>> begin DATA EXCERPTS

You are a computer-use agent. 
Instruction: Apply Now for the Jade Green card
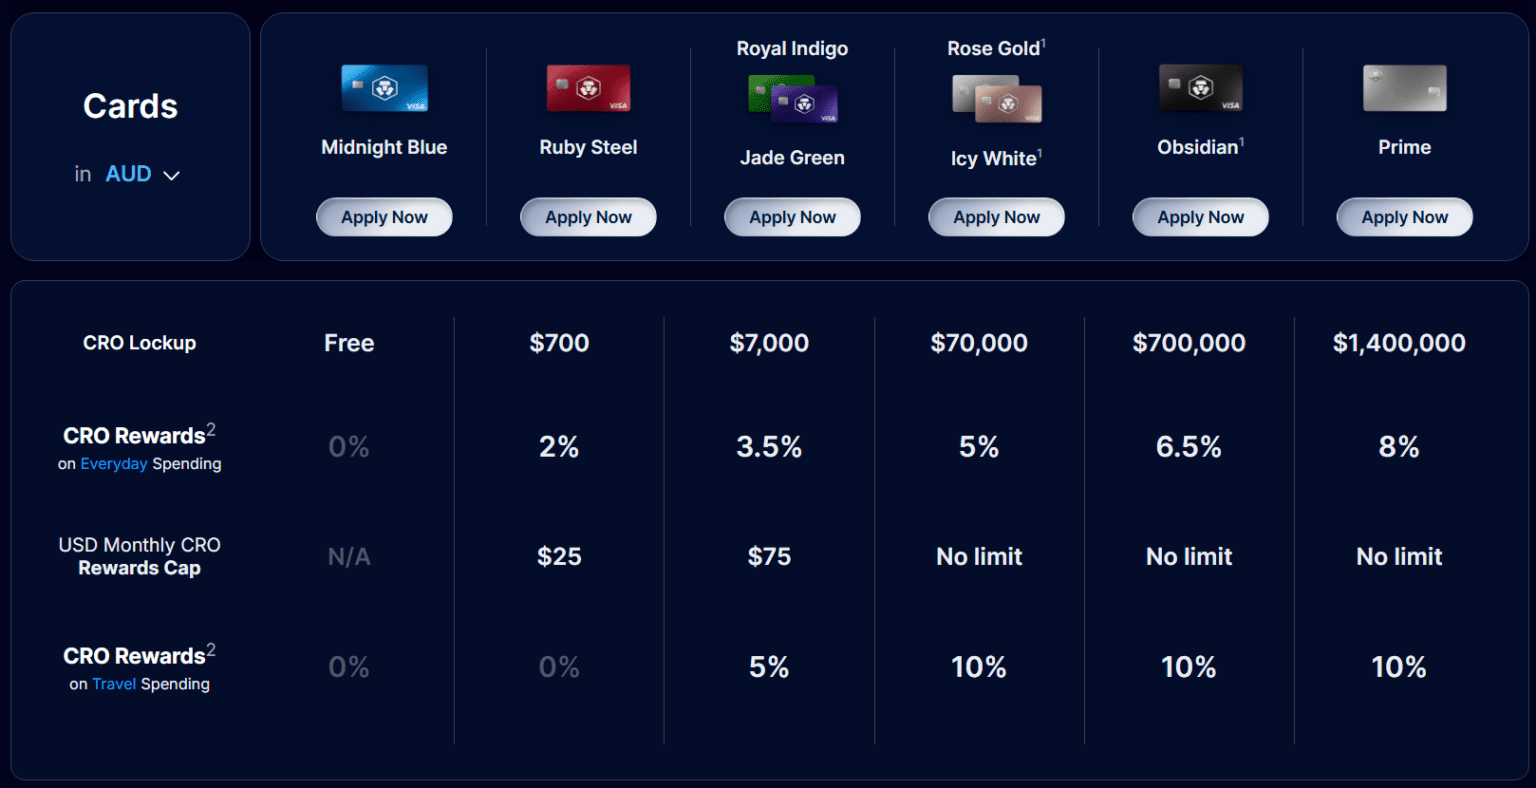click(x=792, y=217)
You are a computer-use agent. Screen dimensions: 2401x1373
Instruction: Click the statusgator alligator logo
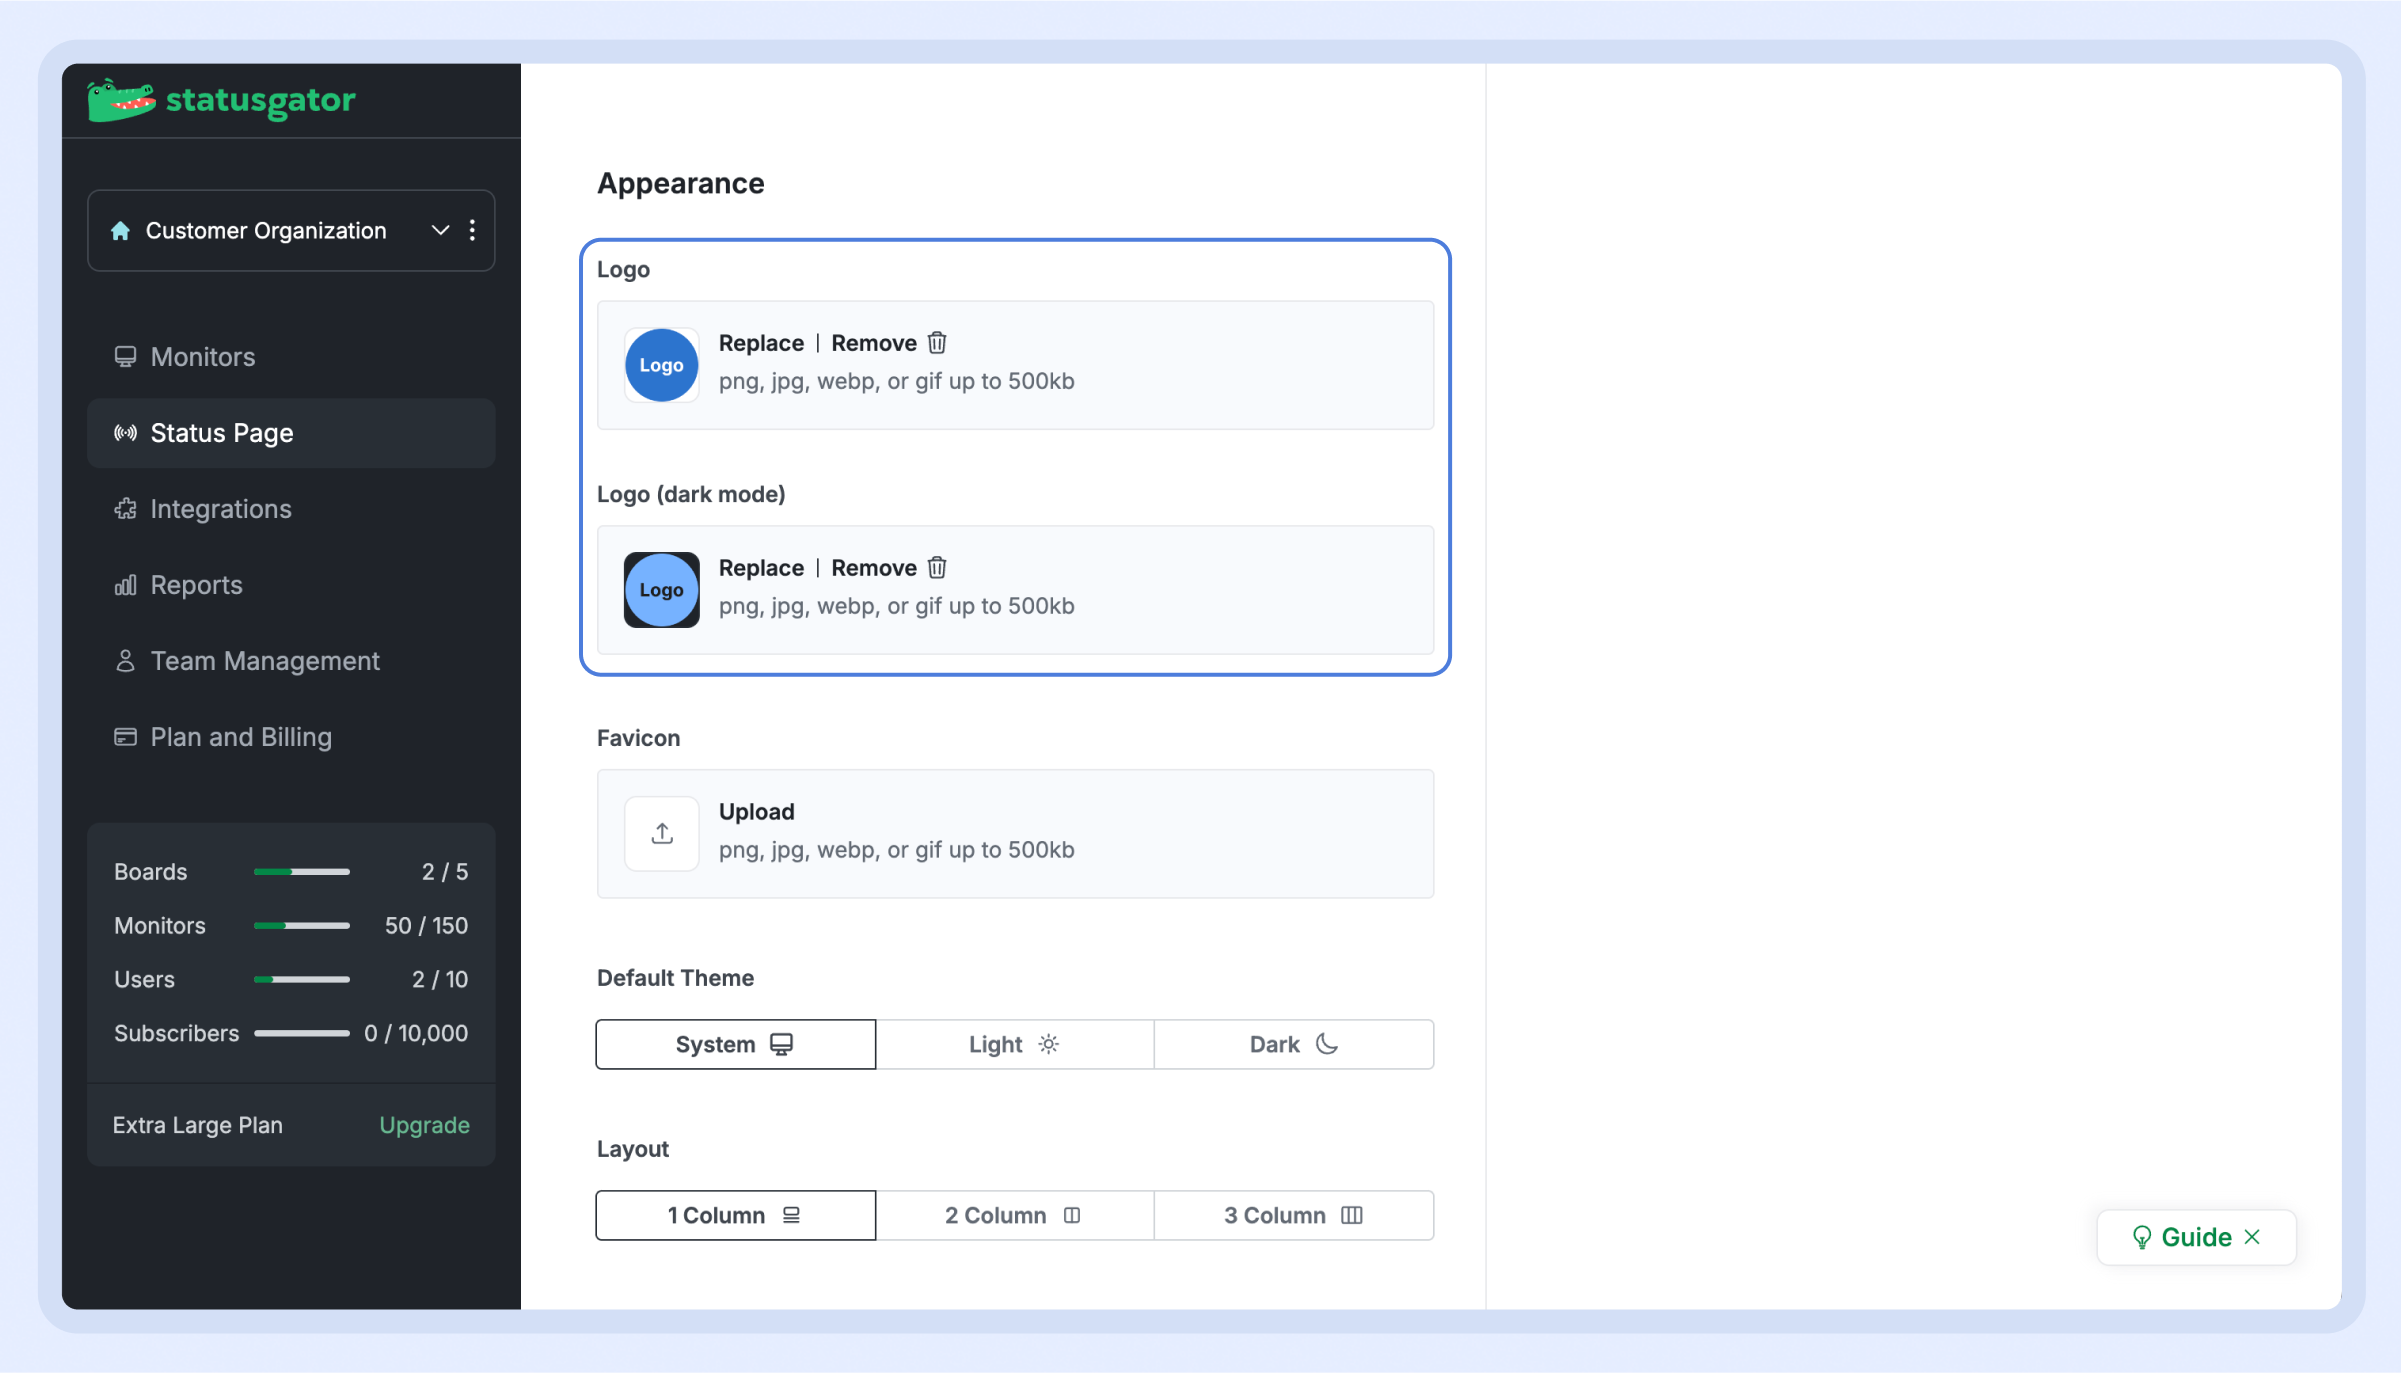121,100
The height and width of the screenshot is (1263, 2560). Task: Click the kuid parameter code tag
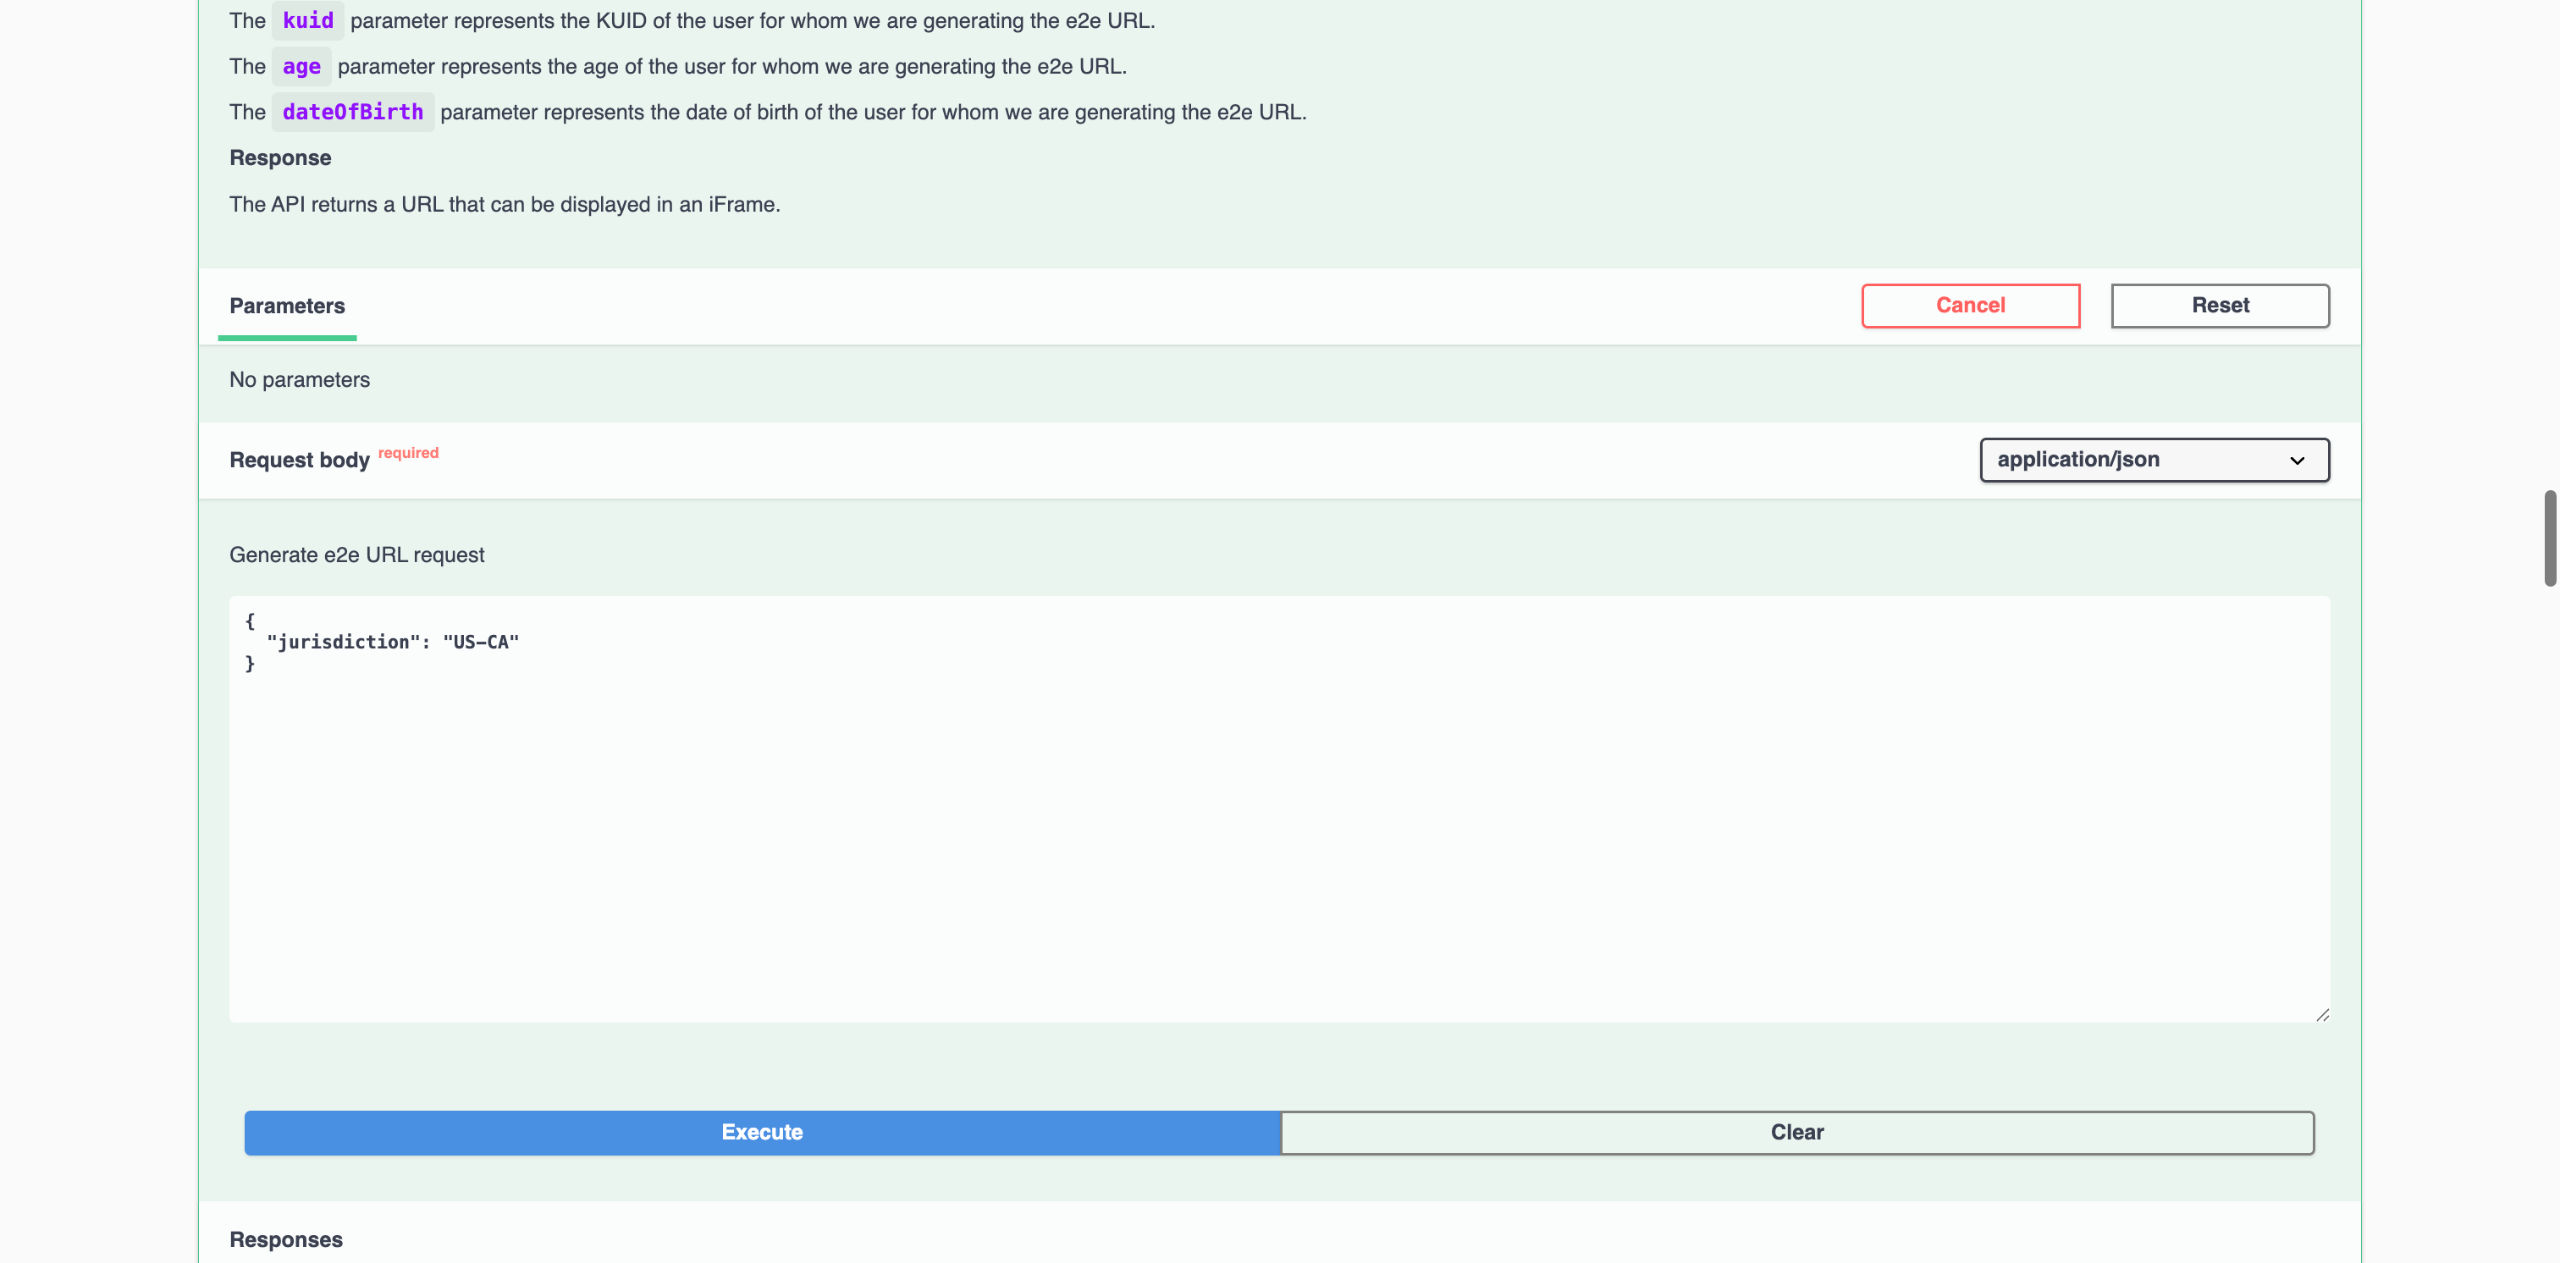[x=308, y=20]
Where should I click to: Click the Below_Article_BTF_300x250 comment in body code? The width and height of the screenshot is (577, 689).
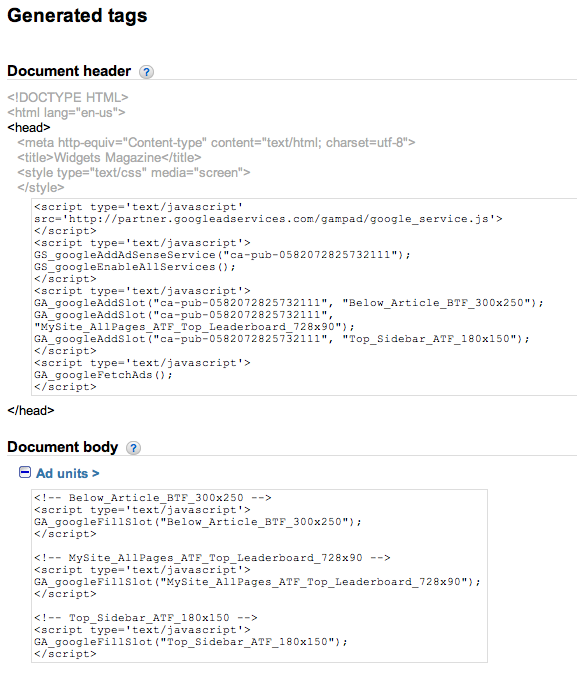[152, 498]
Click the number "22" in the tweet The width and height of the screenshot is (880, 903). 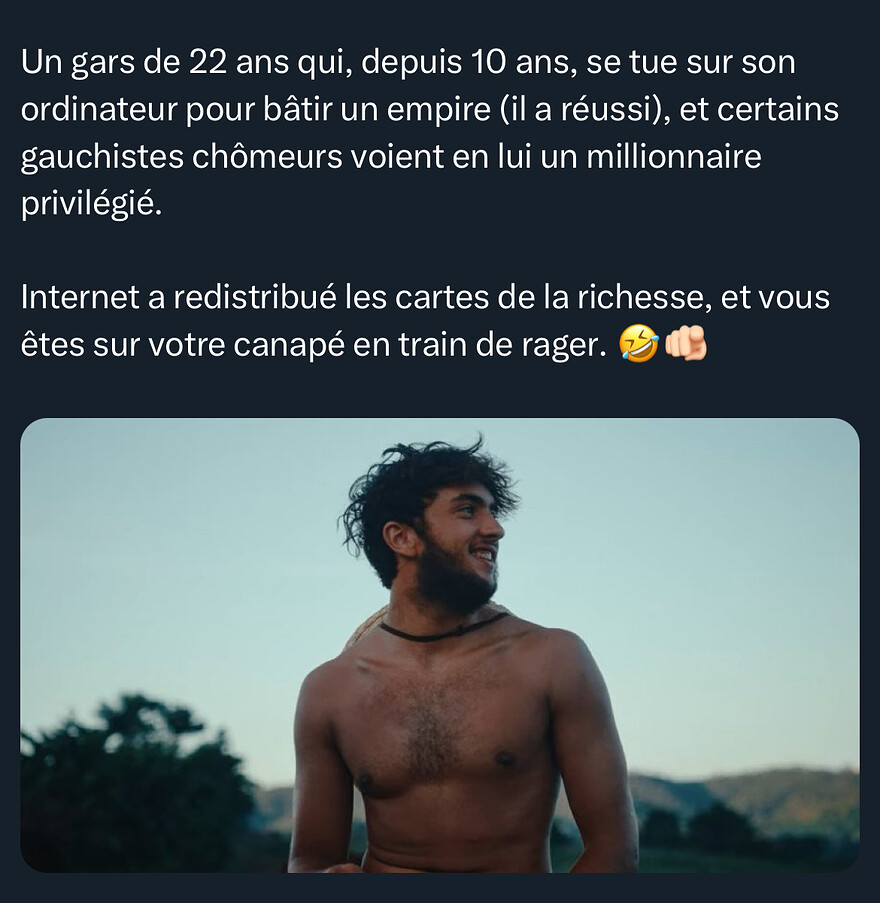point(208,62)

>> end DATA EXCERPTS

Please identify every line of the entries above that contains the word "agent" and copy each of those lines. Case counts.

### RESULT FOR THIS EXERCISE
You are a computer-use agent. 
You are a computer-use agent. Screen dimensions: 2401x1373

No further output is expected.